Crise au Sénégal : Troisième décès, la révolte persiste
La contestation dans le sud du Sénégal a malheureusement entraîné la mort d'un lycéen de 19 ans lors d'affrontements avec les forces de sécurité, portant le bilan à trois décès. Cela soulève la question : jusqu'où iront ces tensions ?
TL;DR
- Un lycéen de 19 ans tué lors de heurts au Sénégal.
- Troisième mort depuis le début de la contestation électorale.
- Le président Sall repousse les élections, provoquant un tollé.
Une tragédie au Sénégal
Le Sénégal est en deuil suite à la perte d’un jeune lycéen de 19 ans, victime des affrontements avec les forces de sécurité dans le sud du pays. Ce tragique événement porte à trois le nombre de tués depuis le début de la contestation politique.
Contestation et violence
Le jeune Landing Camara (dit Diedhiou) a succombé à ses blessures à l’hôpital régional de Ziguinchor, un bastion de l’opposition dirigée par Ousmane Sonko, actuellement emprisonné. Ces affrontements entre les jeunes et les forces de sécurité ont eu lieu à la suite du report inattendu des élections présidentielles par le président Macky Sall.
Les répercussions de ce report se font déjà sentir, avec une vague de contestation qui a secoué tout le pays. Les forces de sécurité ont dispersé les rassemblements, en utilisant même des gaz lacrymogènes.
Le jeu politique
Le président Sall a suscité la surprise en repoussant les élections à trois semaines du scrutin, une décision entérinée par l’Assemblée nationale qui a voté un ajournement de l’échéance électorale au 15 décembre, après avoir expulsé par la force les députés de l’opposition.

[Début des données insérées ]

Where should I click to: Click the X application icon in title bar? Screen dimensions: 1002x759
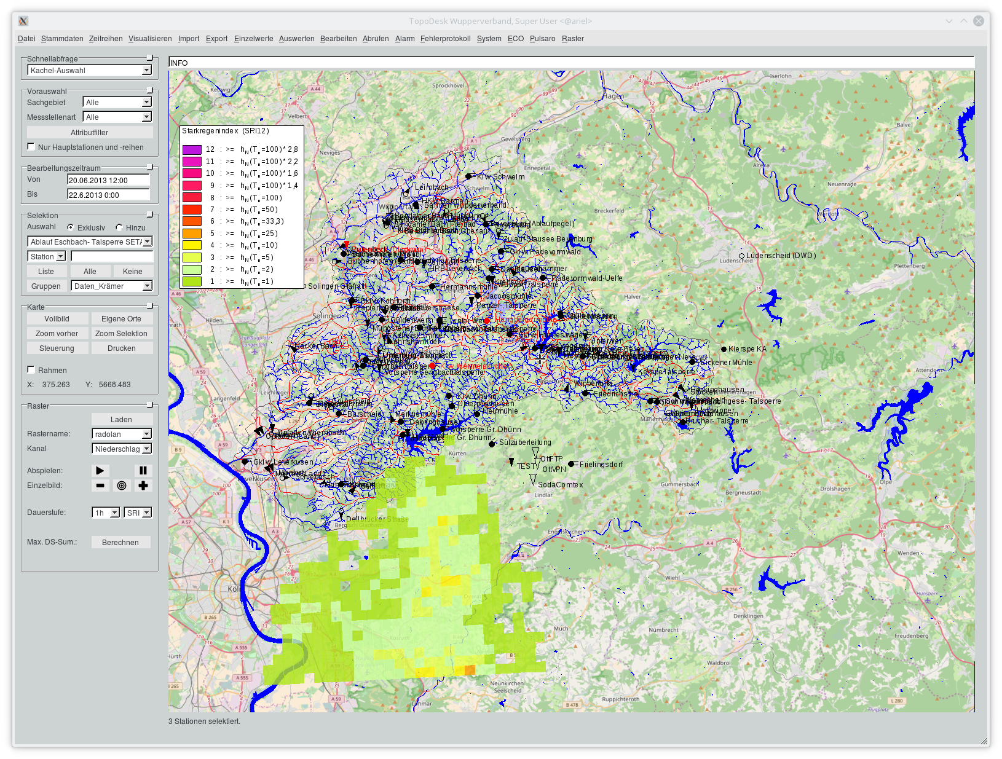click(x=23, y=21)
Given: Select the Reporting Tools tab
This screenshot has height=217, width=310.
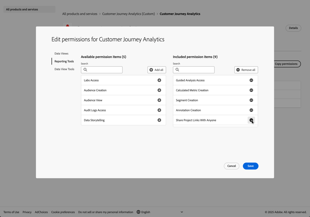Looking at the screenshot, I should click(x=64, y=61).
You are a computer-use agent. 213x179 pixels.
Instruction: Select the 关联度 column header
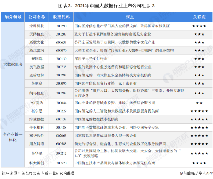pos(199,17)
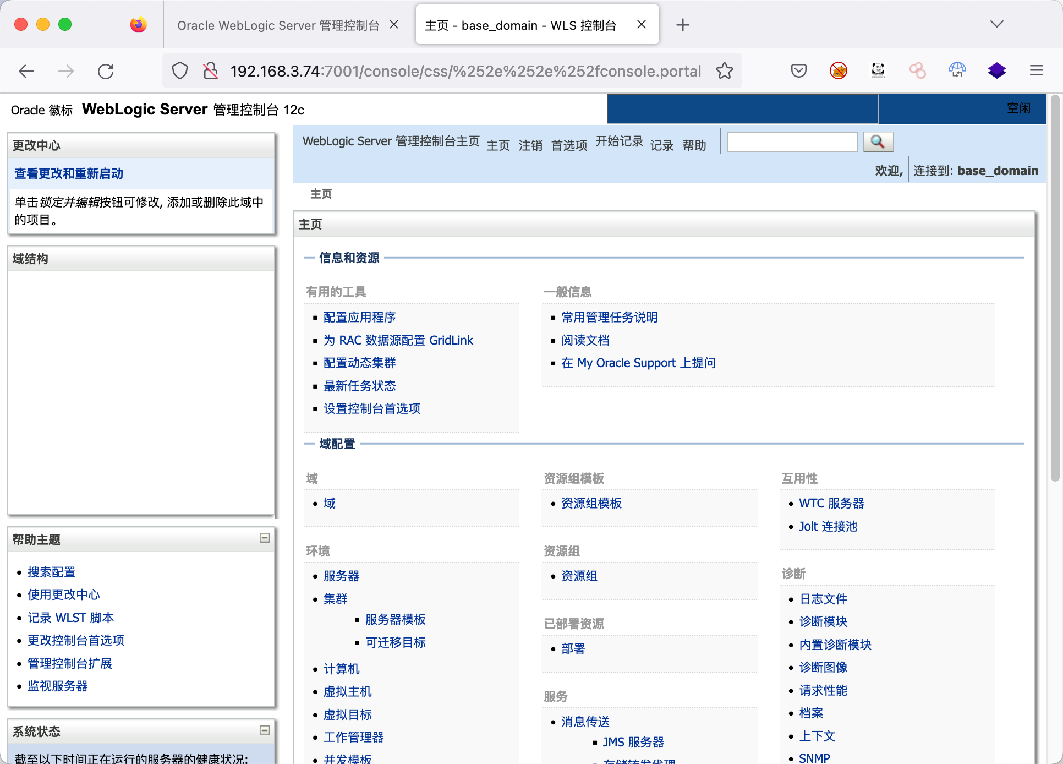Screen dimensions: 1063x764
Task: Open the purple diamond extension icon
Action: (996, 70)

Cette décision a été largement critiquée sur les réseaux sociaux, l’opposition criant au « coup d’Etat constitutionnel ». Les partenaires internationaux du Sénégal ont exprimé leur préoccupation et appelé à organiser des élections le plus rapidement possible.

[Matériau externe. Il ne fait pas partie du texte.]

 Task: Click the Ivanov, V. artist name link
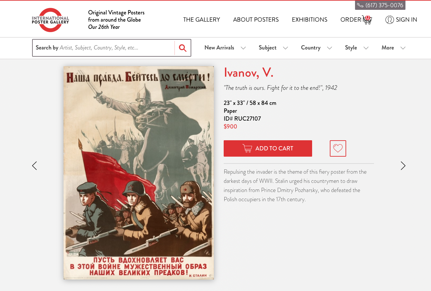point(249,72)

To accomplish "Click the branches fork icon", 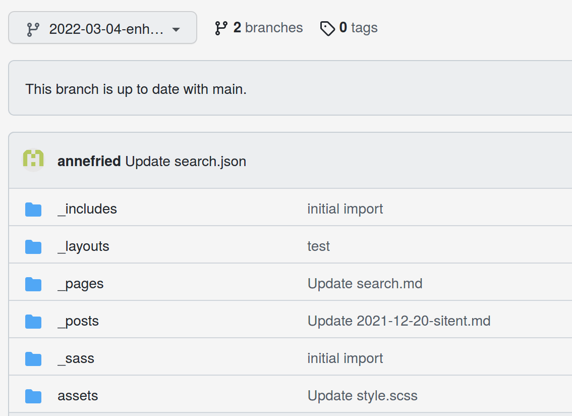I will pyautogui.click(x=221, y=28).
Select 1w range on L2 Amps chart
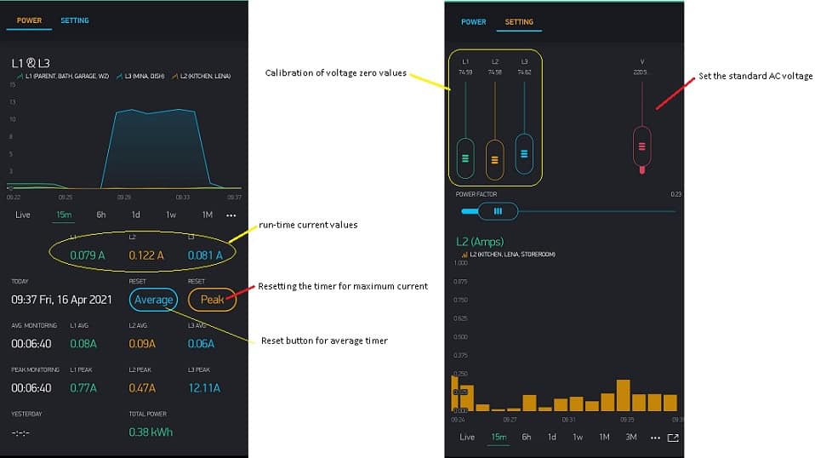 [578, 437]
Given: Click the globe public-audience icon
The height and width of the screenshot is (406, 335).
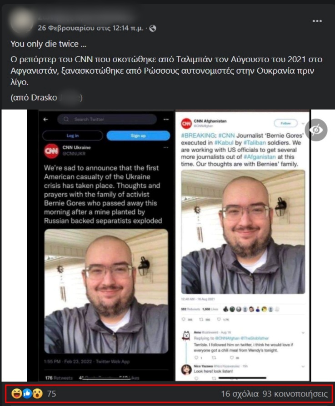Looking at the screenshot, I should (x=153, y=28).
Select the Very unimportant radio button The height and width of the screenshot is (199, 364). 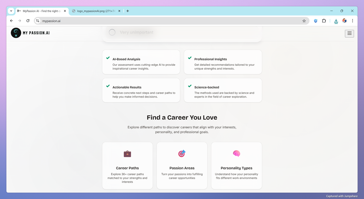pyautogui.click(x=112, y=32)
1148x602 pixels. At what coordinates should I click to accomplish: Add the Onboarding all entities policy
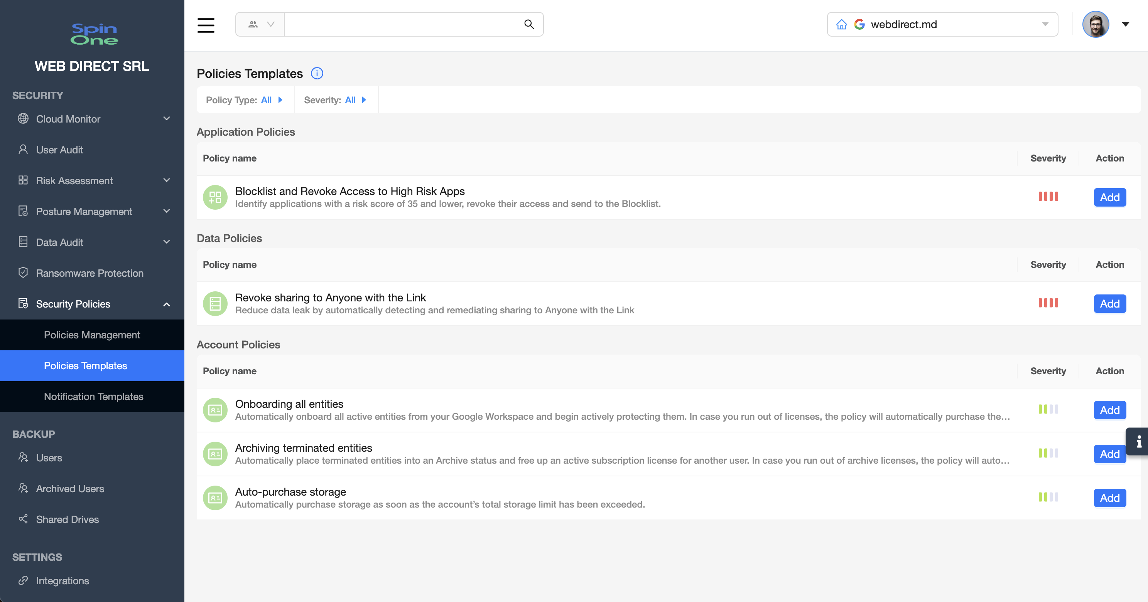coord(1109,410)
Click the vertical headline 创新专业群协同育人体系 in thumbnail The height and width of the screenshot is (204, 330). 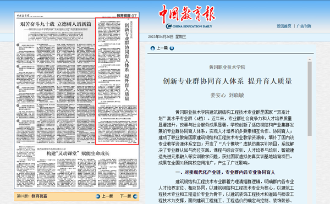coord(127,48)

La réaction internationale
Dans un message publié sur les réseaux sociaux, l’ambassade des Etats-Unis au Sénégal a présenté ses condoléances aux familles et amis des victimes, exhortant toutes les parties à agir de manière pacifique et mesurée. De plus, elle a appelé le président Sall à rétablir le calendrier électoral pour apaiser la situation.
La mobilisation s’est même étendue à la diaspora sénégalaise, avec des manifestations à Paris et Berlin. Une nouvelle manifestation est prévue mardi, organisée par un collectif de la société civile nommé « Protégeons notre élection ».
Malgré la répression, la lutte pour la légalité constitutionnelle se poursuit. « La désobéissance civile est une arme que l’on va utiliser pour mettre ce pays à l’arrêt et rétablir la légalité constitutionnelle », a déclaré à l’AFP Malick Diop, coordinateur de ce collectif.